Adventure
93
Traditionally it is rather difficult to find a good pair of buddies for a buddy movie. This is because almost any actor worth their buddy salt wants to be the hero. Eventually Matt Damon and Ben Affleck must go their separate ways. Sooner or later Butch and Sundance have that longing to star in their very own westerns. This was John Huston’s problem when he decided to make a movie based on the Rudyard Kipling short story The Man Who Would be King.
Most of you may know John Huston as the director of such classic films as (hang on while I go look up his filmography) The Treasure of the Sierra Madre, The Maltese Falcon and The Life and Times of Judge Roy Bean. Most of his major work was done in the 40s and 50s but he actually had quite the career. Sometimes he even pretended to be other people for money. He seems like a swell chap.
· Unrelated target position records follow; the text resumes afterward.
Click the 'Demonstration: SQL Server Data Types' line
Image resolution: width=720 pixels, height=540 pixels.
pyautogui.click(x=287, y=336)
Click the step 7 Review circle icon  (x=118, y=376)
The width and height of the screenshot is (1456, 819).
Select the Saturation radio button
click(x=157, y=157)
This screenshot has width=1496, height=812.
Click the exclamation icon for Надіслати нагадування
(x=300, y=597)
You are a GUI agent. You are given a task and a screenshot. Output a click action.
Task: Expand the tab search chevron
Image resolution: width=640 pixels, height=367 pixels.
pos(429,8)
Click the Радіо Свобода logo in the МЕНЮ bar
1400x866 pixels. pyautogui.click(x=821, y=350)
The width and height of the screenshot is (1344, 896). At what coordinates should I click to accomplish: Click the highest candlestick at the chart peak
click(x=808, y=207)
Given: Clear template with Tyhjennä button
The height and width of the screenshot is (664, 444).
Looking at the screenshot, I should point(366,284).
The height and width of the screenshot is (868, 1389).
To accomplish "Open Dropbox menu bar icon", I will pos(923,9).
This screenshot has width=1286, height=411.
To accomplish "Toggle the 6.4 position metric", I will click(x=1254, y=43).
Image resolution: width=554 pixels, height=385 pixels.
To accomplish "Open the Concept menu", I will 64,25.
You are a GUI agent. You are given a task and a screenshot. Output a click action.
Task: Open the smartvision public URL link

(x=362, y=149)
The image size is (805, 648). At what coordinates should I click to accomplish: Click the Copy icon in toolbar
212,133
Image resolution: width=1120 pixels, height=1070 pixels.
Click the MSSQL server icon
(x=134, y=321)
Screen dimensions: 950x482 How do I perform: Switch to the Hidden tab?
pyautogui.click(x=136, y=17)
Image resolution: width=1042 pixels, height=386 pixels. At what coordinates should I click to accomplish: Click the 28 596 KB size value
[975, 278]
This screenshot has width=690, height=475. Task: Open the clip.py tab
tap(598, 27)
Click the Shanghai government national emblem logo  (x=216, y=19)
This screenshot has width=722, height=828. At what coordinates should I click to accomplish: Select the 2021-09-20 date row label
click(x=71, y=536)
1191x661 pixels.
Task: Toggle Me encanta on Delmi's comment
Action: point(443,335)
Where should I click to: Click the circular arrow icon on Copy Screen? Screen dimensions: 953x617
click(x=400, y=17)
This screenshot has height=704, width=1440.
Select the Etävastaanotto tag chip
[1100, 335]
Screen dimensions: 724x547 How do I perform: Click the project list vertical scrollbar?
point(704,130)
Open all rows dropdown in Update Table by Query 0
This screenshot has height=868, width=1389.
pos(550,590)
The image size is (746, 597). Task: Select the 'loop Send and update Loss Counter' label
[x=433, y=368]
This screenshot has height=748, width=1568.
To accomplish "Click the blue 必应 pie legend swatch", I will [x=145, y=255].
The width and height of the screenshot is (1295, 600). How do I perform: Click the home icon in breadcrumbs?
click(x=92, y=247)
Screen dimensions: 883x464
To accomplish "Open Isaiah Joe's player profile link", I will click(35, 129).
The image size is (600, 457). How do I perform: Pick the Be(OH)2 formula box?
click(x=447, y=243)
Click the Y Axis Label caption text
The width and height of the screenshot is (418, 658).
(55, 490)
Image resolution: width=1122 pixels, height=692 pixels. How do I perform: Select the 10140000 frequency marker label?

And fairly good at finding material, I might add. Somehow he got a hold of the Rudyard Kipling story and insisted on making a movie from it. This was back in the Fifties and he wanted to cast Humphrey Bogart and Clark Gable. However it was the Fifties, and Humphrey Bogart would die soon. If John Huston had known that, he probably would not have cast him. Then the rumor was that he tried to cast Butch and Sundance, aka Paul Newman and Robert Redford. This did not work out because both Paul and Robert were deemed too Cockney. Thus he was left with James Bond and Alfie.
The plot is adventure to the extreme. It features battles and comedy in far off places such as Kafiristan, a remote part of Afghanistan. The people of Kafiristan are pagans not yet converted to Islam and they somehow know the secrets of freemasonry. And so when Daniel Dravot (Sean Connery) appears wearing a masonic symbol, they take him for a god. (That and the fact that he appears to be pierced by an arrow, yet is unharmed). Sometime later this would also happen to C-3PO, who is also played by a Brit. Wouldn’t you know it though? The SAT vocab words rear their ugly head and our heros are brought low by something called (spoiler alert) “hubris” which is defined as over-weaning pride.
Besides the mistaken-for-a-god part, The Man Who Would be King features many touchstones of extraordinary adventure fiction: Far away places, British People, Decapitation, pith helmets, British People, Rope Bridges, far away places, Alexander the Great, British people and Shakira Caine (Michael Caine’s wife, both then and now).